Moltex has said it would strip the zirconium alloy cladding from Candu fuel, and then place the uranium pellets in a bath of molten salt – the beginning of a process of extracting radioactive components to include in fuel for its proposed reactor. It says wastes from this process are more compact and less hazardous than the original spent fuel, and easier to deal with – and it believes its reprocessing wastes will meet the repository’s acceptance criteria.

The NWMO, however, has noted that commercial reprocessing to date has resulted in “large volumes of chemically complex wastes,” most of which must be placed in a repository. Reprocessed uranium tends to be “very radioactive,” it observed.

Mr. Edwards said that when a Candu fuel bundle is demolished for reprocessing, all of the radioactive materials contained within are released into a solid or liquid form. “You no longer have these nicely packaged fuel bundles, you have something that’s much more complex and more difficult to manage.”

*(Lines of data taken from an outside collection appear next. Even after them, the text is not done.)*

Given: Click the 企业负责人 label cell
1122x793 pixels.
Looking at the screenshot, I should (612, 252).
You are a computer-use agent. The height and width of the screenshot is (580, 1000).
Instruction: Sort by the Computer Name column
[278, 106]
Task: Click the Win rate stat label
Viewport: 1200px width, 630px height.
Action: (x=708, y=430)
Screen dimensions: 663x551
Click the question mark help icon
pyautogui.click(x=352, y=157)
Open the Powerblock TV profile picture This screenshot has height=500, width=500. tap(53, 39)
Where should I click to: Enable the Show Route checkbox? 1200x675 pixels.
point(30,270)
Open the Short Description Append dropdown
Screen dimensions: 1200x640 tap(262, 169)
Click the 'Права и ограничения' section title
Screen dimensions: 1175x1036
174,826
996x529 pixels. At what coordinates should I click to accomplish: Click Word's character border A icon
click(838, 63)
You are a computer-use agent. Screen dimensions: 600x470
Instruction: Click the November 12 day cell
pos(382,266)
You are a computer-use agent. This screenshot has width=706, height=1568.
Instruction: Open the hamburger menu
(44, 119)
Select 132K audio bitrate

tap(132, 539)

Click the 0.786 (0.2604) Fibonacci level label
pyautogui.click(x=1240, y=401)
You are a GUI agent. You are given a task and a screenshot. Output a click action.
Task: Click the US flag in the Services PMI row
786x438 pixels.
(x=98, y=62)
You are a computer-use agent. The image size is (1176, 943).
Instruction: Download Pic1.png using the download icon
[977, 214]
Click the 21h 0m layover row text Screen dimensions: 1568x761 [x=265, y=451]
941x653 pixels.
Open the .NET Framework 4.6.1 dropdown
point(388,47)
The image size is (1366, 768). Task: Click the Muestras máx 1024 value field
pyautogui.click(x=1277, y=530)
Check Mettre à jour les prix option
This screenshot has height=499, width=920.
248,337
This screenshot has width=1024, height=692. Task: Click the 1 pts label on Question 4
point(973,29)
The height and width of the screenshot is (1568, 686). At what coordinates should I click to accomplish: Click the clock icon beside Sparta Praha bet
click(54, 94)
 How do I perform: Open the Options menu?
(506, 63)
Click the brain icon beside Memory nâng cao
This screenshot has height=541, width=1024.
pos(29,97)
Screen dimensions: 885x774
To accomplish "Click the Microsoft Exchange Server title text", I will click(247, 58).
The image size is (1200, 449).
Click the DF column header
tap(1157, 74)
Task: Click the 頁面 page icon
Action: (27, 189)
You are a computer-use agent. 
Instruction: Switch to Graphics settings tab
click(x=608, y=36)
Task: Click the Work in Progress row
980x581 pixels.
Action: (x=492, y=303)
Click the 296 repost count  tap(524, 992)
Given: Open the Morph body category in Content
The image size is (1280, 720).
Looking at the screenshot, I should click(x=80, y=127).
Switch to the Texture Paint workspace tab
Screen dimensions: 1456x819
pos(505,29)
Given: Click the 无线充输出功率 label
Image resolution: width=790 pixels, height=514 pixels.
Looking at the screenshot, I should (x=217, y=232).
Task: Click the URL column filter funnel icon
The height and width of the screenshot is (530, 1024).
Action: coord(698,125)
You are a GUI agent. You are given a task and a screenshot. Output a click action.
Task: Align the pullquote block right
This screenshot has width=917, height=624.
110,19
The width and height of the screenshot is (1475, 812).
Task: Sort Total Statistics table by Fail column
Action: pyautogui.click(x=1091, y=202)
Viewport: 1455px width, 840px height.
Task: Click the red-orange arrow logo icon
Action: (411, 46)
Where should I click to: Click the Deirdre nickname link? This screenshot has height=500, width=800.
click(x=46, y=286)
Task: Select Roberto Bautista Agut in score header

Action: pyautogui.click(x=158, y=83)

Documents released by New Brunswick Power under the province’s freedom of information legislation, and supplied to The Globe and Mail by nuclear issues researcher and activist Susan O’Donnell, show the corporation regarded long-term storage of reprocessing wastes as critical for attracting investors for its next-generation reactor projects.

Mr. Wetelainen said Wabigoon Lake Ojibway Nation cannot predict how reprocessing technology might evolve in coming decades, and it should not be part of the current negotiations. But the option of reprocessing should be kept open.

“Retrievability is one of the issues that we brought up,” he said.

Mr. Edwards said that reprocessing is the dirtiest segment of nuclear fuel chains. Sites where it has taken place, such as Hanford, Wash., in the U.S., Sellafield in Britain, and La Hague in France, are heavily contaminated and could cost hundreds of billions of dollars to clean up. The two candidate municipalities should have obtained legally binding vetoes against receiving reprocessing wastes, he said.

“Otherwise, they’re being led by the nose, assuming that one thing is going to happen when instead, something very different may end up happening – something that’s much more threatening to the community.”